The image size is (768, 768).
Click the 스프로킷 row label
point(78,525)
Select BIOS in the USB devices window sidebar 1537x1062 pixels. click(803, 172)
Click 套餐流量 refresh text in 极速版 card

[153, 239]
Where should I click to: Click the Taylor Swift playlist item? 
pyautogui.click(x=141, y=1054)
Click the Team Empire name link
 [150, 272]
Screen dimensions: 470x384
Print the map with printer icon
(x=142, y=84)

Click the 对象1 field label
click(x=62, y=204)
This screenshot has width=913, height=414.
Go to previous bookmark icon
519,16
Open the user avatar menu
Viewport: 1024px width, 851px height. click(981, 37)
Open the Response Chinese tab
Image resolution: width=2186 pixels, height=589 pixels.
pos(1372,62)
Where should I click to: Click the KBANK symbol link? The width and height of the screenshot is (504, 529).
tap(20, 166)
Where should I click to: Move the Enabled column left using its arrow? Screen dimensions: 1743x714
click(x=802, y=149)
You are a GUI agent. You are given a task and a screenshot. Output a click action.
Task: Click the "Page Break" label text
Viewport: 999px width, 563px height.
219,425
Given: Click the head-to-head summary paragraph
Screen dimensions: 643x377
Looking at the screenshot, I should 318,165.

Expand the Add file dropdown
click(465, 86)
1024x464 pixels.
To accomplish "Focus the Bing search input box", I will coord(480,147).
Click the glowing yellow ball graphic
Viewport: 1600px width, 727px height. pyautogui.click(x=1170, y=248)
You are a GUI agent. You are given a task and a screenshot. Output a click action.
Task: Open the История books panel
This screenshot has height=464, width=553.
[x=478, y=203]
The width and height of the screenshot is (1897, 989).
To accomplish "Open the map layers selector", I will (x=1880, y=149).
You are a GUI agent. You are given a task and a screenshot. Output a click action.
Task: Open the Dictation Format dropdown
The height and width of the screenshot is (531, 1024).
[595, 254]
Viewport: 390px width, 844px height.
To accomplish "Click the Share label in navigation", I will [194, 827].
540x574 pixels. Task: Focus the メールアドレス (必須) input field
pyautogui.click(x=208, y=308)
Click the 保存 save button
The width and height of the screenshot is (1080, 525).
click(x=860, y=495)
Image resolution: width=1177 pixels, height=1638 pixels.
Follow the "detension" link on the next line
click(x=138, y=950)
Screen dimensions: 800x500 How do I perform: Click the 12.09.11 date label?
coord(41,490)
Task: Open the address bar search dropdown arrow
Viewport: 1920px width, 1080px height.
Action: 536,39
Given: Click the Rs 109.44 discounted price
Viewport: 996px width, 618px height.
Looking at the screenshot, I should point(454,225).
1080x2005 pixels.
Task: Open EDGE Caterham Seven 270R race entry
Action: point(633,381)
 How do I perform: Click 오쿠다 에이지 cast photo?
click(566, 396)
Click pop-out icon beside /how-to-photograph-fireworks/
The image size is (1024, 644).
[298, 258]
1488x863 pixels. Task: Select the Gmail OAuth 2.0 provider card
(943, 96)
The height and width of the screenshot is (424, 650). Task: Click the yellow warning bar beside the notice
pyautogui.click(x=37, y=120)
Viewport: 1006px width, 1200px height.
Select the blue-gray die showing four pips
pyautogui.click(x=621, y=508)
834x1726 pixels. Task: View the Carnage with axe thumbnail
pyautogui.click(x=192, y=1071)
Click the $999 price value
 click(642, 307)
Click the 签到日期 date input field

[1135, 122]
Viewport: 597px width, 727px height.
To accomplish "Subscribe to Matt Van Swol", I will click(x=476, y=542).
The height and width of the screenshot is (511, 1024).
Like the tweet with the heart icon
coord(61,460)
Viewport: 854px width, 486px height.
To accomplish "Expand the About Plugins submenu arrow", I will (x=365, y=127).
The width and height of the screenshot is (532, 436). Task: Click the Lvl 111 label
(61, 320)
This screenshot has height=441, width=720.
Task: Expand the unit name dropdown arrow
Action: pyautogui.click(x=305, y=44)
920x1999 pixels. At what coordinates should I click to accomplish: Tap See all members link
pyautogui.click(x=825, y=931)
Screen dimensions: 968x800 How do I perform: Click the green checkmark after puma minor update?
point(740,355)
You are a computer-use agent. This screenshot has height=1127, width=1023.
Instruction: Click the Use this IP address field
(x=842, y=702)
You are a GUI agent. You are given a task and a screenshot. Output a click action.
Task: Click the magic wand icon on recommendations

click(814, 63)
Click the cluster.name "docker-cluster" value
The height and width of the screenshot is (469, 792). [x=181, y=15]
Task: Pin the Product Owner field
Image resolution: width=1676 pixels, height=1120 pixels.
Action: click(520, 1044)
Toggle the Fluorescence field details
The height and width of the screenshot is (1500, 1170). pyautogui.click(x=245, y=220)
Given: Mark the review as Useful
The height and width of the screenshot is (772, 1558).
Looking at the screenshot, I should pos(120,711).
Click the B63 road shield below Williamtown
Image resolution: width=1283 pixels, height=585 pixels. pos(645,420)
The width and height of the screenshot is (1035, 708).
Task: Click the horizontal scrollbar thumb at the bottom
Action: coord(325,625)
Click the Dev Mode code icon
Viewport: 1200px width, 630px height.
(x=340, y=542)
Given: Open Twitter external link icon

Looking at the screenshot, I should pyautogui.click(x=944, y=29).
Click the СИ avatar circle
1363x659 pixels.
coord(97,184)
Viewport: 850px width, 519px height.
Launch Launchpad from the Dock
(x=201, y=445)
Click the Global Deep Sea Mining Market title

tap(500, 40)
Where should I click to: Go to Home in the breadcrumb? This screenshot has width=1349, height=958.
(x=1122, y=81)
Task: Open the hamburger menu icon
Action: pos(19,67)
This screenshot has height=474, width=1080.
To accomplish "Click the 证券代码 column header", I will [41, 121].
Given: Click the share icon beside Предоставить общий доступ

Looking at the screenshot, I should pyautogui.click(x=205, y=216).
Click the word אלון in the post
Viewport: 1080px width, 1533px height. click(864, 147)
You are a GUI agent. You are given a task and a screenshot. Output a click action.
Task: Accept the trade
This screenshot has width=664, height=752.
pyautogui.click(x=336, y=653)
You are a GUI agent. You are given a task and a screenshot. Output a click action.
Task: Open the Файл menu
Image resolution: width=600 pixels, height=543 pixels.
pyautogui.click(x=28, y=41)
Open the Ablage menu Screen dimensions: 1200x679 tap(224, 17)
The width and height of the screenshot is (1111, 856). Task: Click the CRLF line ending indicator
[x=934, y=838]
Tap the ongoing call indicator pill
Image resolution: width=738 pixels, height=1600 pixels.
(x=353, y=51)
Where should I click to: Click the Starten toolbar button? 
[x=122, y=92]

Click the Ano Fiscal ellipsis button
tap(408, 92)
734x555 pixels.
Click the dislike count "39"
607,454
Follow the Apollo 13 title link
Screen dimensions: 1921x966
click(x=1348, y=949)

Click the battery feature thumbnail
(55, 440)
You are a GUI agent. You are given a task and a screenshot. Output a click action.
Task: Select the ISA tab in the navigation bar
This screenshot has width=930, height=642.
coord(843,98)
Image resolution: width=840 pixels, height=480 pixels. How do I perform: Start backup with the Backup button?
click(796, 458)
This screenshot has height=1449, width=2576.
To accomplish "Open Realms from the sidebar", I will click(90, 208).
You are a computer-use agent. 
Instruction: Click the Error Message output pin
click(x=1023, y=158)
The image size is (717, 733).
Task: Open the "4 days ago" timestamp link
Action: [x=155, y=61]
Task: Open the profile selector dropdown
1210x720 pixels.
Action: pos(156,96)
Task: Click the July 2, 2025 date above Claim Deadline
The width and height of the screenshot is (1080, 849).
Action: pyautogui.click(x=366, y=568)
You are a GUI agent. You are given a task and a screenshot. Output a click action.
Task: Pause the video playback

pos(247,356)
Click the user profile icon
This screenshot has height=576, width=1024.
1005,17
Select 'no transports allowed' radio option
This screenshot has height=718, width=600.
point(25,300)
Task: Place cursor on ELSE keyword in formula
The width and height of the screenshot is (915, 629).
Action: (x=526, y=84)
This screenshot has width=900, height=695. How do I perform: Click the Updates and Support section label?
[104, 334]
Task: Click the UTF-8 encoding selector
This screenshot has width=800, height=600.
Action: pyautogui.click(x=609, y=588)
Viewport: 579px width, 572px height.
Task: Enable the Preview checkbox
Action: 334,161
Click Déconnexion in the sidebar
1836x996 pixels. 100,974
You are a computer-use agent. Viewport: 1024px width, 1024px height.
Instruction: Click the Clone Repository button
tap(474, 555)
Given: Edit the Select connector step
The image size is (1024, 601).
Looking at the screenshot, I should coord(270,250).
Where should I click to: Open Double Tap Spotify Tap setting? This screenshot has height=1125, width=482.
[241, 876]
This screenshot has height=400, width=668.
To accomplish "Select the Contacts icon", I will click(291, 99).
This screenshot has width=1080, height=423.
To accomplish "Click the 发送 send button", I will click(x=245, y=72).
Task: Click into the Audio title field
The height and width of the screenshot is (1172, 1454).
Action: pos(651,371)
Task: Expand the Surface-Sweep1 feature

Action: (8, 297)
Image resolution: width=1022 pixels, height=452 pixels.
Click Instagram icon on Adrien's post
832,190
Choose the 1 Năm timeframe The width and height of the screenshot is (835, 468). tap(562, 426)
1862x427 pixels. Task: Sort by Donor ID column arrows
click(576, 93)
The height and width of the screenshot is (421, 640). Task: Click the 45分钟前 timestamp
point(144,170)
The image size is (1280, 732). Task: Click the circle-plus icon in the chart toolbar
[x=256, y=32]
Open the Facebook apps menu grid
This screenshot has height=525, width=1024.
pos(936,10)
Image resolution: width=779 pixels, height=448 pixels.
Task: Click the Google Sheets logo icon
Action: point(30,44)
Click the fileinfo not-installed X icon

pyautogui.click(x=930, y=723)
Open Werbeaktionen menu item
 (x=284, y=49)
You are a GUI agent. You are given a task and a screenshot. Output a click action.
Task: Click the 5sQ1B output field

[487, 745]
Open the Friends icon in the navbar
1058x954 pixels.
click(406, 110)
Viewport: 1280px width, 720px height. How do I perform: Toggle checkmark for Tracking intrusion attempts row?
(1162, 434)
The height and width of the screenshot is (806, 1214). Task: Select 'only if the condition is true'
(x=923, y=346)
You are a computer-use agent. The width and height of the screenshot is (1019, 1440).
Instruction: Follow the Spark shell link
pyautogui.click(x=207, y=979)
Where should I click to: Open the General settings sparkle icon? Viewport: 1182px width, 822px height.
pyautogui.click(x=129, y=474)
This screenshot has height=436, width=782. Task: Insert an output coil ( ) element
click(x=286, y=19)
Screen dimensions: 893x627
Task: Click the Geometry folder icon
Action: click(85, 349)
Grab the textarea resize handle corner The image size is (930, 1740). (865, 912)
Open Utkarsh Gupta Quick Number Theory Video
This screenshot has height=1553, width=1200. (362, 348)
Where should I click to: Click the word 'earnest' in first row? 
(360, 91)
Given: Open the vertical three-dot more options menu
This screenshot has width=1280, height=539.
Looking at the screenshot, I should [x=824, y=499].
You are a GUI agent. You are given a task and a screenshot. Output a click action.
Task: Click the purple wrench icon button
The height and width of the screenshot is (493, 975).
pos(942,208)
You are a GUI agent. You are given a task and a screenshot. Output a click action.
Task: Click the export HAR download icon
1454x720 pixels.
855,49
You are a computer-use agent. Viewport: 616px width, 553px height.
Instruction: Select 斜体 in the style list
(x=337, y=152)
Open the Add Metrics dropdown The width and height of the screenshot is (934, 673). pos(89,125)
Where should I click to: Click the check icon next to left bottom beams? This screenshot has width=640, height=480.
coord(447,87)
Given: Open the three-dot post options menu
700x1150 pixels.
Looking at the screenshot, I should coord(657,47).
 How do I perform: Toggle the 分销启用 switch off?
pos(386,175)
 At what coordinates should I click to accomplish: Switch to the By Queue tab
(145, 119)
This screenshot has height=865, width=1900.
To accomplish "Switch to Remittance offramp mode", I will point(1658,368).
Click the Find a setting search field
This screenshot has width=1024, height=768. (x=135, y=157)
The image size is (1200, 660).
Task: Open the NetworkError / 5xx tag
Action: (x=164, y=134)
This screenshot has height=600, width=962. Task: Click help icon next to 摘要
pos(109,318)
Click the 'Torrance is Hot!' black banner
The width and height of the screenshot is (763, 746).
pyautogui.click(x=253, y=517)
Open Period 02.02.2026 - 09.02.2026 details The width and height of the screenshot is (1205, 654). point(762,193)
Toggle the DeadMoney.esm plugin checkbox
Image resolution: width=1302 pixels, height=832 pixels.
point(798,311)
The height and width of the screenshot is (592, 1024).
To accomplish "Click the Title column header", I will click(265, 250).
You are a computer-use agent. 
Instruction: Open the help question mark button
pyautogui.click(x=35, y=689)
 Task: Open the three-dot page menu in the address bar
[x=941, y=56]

→ **Work required**: Find how many lines of the material include the string "navigation". Nothing but the number should be given.

→ **Exercise response**: 2